*PROBLEM TO WORK ON*: Set down every line below, word for word.

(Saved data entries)
★ ★ ★ ★

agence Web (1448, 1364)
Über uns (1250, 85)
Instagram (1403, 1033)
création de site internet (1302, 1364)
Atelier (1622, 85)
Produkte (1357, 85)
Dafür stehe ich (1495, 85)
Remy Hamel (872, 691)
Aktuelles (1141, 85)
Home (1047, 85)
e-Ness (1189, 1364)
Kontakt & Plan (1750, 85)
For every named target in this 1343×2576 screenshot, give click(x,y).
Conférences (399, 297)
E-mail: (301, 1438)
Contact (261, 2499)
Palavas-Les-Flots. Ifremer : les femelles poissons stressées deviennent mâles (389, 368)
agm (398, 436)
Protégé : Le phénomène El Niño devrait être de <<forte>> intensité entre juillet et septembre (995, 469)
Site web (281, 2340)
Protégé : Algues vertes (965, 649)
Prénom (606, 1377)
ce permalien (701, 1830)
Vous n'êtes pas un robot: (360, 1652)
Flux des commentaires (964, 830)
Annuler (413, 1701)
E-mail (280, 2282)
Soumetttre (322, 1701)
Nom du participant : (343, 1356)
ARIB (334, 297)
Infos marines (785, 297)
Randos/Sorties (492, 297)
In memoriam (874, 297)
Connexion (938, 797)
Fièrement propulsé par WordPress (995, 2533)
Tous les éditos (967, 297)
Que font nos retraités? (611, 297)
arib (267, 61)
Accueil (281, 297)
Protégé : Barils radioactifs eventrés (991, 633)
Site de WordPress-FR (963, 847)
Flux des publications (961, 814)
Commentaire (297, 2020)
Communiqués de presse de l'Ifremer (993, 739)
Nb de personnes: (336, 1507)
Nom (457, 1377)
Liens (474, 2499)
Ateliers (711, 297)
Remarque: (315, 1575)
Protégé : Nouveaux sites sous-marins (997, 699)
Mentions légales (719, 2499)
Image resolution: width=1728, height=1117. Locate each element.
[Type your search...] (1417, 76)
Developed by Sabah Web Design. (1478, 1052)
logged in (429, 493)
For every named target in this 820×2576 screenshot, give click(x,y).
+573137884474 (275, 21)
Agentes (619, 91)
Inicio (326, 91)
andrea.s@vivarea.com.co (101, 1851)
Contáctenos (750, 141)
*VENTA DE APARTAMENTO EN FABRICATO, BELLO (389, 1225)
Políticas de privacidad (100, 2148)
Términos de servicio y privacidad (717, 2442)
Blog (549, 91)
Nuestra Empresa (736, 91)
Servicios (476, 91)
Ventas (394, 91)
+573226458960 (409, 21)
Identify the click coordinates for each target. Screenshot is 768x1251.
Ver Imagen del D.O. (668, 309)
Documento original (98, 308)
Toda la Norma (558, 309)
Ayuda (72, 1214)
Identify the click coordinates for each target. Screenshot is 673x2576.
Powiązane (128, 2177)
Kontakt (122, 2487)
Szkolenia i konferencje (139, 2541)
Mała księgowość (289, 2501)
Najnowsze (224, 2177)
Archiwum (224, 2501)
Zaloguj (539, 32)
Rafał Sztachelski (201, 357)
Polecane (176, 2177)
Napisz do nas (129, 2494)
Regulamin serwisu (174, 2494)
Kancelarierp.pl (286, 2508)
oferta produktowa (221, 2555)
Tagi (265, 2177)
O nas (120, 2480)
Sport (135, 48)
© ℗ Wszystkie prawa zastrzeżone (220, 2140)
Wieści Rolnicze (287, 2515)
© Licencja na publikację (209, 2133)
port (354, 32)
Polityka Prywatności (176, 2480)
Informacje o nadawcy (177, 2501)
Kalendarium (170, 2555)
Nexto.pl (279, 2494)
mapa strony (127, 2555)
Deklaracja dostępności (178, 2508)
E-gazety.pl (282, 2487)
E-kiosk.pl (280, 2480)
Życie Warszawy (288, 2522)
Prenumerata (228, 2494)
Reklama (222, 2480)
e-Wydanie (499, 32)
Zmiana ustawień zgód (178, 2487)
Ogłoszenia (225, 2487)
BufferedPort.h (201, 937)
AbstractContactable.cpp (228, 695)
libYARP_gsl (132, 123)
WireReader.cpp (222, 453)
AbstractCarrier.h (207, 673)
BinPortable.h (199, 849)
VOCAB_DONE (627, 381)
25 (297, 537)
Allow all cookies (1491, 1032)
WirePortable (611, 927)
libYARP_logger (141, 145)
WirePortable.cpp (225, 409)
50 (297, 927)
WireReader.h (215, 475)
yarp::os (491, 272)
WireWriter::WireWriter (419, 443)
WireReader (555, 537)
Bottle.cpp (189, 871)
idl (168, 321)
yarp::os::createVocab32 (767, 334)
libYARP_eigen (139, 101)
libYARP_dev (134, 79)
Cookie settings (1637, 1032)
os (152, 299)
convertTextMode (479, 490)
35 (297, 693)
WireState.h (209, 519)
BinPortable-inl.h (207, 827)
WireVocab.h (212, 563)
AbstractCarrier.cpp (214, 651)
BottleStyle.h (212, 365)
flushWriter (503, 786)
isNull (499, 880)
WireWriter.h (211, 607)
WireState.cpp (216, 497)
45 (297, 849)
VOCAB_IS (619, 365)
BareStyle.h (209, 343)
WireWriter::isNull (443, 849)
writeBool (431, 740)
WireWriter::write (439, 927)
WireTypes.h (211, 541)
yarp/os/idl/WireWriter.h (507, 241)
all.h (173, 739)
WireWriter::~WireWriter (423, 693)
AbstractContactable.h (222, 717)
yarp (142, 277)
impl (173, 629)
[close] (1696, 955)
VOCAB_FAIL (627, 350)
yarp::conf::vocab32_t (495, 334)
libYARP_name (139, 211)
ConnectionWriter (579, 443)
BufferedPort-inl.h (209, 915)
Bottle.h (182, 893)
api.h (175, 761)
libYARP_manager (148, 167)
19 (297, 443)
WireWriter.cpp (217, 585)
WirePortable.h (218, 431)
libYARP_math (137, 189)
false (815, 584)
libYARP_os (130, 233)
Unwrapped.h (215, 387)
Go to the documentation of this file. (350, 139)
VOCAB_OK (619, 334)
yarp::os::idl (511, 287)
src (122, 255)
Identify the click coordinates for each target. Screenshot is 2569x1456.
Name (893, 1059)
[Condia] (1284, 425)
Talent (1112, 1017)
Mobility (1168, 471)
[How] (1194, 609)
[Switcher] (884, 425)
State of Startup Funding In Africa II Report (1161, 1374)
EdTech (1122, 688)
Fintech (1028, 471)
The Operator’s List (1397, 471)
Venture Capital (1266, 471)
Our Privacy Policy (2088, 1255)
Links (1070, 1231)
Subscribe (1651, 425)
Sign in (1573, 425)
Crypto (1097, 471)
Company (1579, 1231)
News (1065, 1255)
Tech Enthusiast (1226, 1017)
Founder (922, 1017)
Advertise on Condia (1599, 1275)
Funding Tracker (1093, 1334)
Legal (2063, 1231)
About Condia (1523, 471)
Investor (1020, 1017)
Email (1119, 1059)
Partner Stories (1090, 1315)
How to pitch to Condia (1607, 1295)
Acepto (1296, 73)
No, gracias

★ ★ ★ ★

*EXERCISE RESPONSE*:
agence Web (1448, 1364)
Über uns (1250, 85)
Instagram (1403, 1033)
création de site internet (1302, 1364)
Atelier (1622, 85)
Produkte (1357, 85)
Dafür stehe ich (1495, 85)
Remy Hamel (872, 691)
Aktuelles (1141, 85)
Home (1047, 85)
e-Ness (1189, 1364)
Kontakt & Plan (1750, 85)
For every named target in this 1343×2576 screenshot, give click(x,y).
Conférences (399, 297)
E-mail: (301, 1438)
Contact (261, 2499)
Palavas-Les-Flots. Ifremer : les femelles poissons stressées deviennent mâles (389, 368)
agm (398, 436)
Protégé : Le phénomène El Niño devrait être de <<forte>> intensité entre juillet et septembre (995, 469)
Site web (281, 2340)
Protégé : Algues vertes (965, 649)
Prénom (606, 1377)
ce permalien (701, 1830)
Vous n'êtes pas un robot: (360, 1652)
Flux des commentaires (964, 830)
Annuler (413, 1701)
E-mail (280, 2282)
Soumetttre (322, 1701)
Nom du participant : (343, 1356)
ARIB (334, 297)
Infos marines (785, 297)
Randos/Sorties (492, 297)
In memoriam (874, 297)
Connexion (938, 797)
Fièrement propulsé par WordPress (995, 2533)
Tous les éditos (967, 297)
Que font nos retraités? (611, 297)
arib (267, 61)
Accueil (281, 297)
Protégé : Barils radioactifs eventrés (991, 633)
Site de WordPress-FR (963, 847)
Flux des publications (961, 814)
Commentaire (297, 2020)
Communiqués de presse de l'Ifremer (993, 739)
Nb de personnes: (336, 1507)
Nom (457, 1377)
Liens (474, 2499)
Ateliers (711, 297)
Remarque: (315, 1575)
Protégé : Nouveaux sites sous-marins (997, 699)
Mentions légales (719, 2499)
Image resolution: width=1728, height=1117. Locate each element.
[Type your search...] (1417, 76)
Developed by Sabah Web Design. (1478, 1052)
logged in (429, 493)
For every named target in this 820×2576 screenshot, give click(x,y).
+573137884474 (275, 21)
Agentes (619, 91)
Inicio (326, 91)
andrea.s@vivarea.com.co (101, 1851)
Contáctenos (750, 141)
*VENTA DE APARTAMENTO EN FABRICATO, BELLO (389, 1225)
Políticas de privacidad (100, 2148)
Términos de servicio y privacidad (717, 2442)
Blog (549, 91)
Nuestra Empresa (736, 91)
Servicios (476, 91)
Ventas (394, 91)
+573226458960 (409, 21)
Identify the click coordinates for each target. Screenshot is 768x1251.
Ver Imagen del D.O. (668, 309)
Documento original (98, 308)
Toda la Norma (558, 309)
Ayuda (72, 1214)
Identify the click coordinates for each target. Screenshot is 673x2576.
Powiązane (128, 2177)
Kontakt (122, 2487)
Szkolenia i konferencje (139, 2541)
Mała księgowość (289, 2501)
Najnowsze (224, 2177)
Archiwum (224, 2501)
Zaloguj (539, 32)
Rafał Sztachelski (201, 357)
Polecane (176, 2177)
Napisz do nas (129, 2494)
Regulamin serwisu (174, 2494)
Kancelarierp.pl (286, 2508)
oferta produktowa (221, 2555)
Tagi (265, 2177)
O nas (120, 2480)
Sport (135, 48)
© ℗ Wszystkie prawa zastrzeżone (220, 2140)
Wieści Rolnicze (287, 2515)
© Licencja na publikację (209, 2133)
port (354, 32)
Polityka Prywatności (176, 2480)
Informacje o nadawcy (177, 2501)
Kalendarium (170, 2555)
Nexto.pl (279, 2494)
mapa strony (127, 2555)
Deklaracja dostępności (178, 2508)
E-gazety.pl (282, 2487)
E-kiosk.pl (280, 2480)
Życie Warszawy (288, 2522)
Prenumerata (228, 2494)
Reklama (222, 2480)
e-Wydanie (499, 32)
Zmiana ustawień zgód (178, 2487)
Ogłoszenia (225, 2487)
BufferedPort.h (201, 937)
AbstractContactable.cpp (228, 695)
libYARP_gsl (132, 123)
WireReader.cpp (222, 453)
AbstractCarrier.h (207, 673)
BinPortable.h (199, 849)
VOCAB_DONE (627, 381)
25 (297, 537)
Allow all cookies (1491, 1032)
WirePortable (611, 927)
libYARP_logger (141, 145)
WirePortable.cpp (225, 409)
50 (297, 927)
WireReader.h (215, 475)
yarp::os (491, 272)
WireWriter::WireWriter (419, 443)
WireReader (555, 537)
Bottle.cpp (189, 871)
idl (168, 321)
yarp::os::createVocab32 (767, 334)
libYARP_eigen (139, 101)
libYARP_dev (134, 79)
Cookie settings (1637, 1032)
os (152, 299)
convertTextMode (479, 490)
35 (297, 693)
WireState.h (209, 519)
BinPortable-inl.h (207, 827)
WireVocab.h (212, 563)
AbstractCarrier.cpp (214, 651)
BottleStyle.h (212, 365)
flushWriter (503, 786)
isNull (499, 880)
WireWriter.h (211, 607)
WireState.cpp (216, 497)
45 (297, 849)
VOCAB_IS (619, 365)
BareStyle.h (209, 343)
WireWriter::isNull (443, 849)
writeBool (431, 740)
WireWriter::write (439, 927)
WireTypes.h (211, 541)
yarp/os/idl/WireWriter.h (507, 241)
all.h (173, 739)
WireWriter::~WireWriter (423, 693)
AbstractContactable.h (222, 717)
yarp (142, 277)
impl (173, 629)
[close] (1696, 955)
VOCAB_FAIL (627, 350)
yarp::conf::vocab32_t (495, 334)
libYARP_name (139, 211)
ConnectionWriter (579, 443)
BufferedPort-inl.h (209, 915)
Bottle.h (182, 893)
api.h (175, 761)
libYARP_manager (148, 167)
19 (297, 443)
WireWriter.cpp (217, 585)
WirePortable.h (218, 431)
libYARP_math (137, 189)
false (815, 584)
libYARP_os (130, 233)
Unwrapped.h (215, 387)
Go to the documentation of this file. (350, 139)
VOCAB_OK (619, 334)
yarp::os::idl (511, 287)
src (122, 255)
Identify the click coordinates for each target. Screenshot is 2569x1456.
Name (893, 1059)
[Condia] (1284, 425)
Talent (1112, 1017)
Mobility (1168, 471)
[How] (1194, 609)
[Switcher] (884, 425)
State of Startup Funding In Africa II Report (1161, 1374)
EdTech (1122, 688)
Fintech (1028, 471)
The Operator’s List (1397, 471)
Venture Capital (1266, 471)
Our Privacy Policy (2088, 1255)
Links (1070, 1231)
Subscribe (1651, 425)
Sign in (1573, 425)
Crypto (1097, 471)
Company (1579, 1231)
News (1065, 1255)
Tech Enthusiast (1226, 1017)
Founder (922, 1017)
Advertise on Condia (1599, 1275)
Funding Tracker (1093, 1334)
Legal (2063, 1231)
About Condia (1523, 471)
Investor (1020, 1017)
Email (1119, 1059)
Partner Stories (1090, 1315)
How to pitch to Condia (1607, 1295)
Acepto (1296, 73)
No, gracias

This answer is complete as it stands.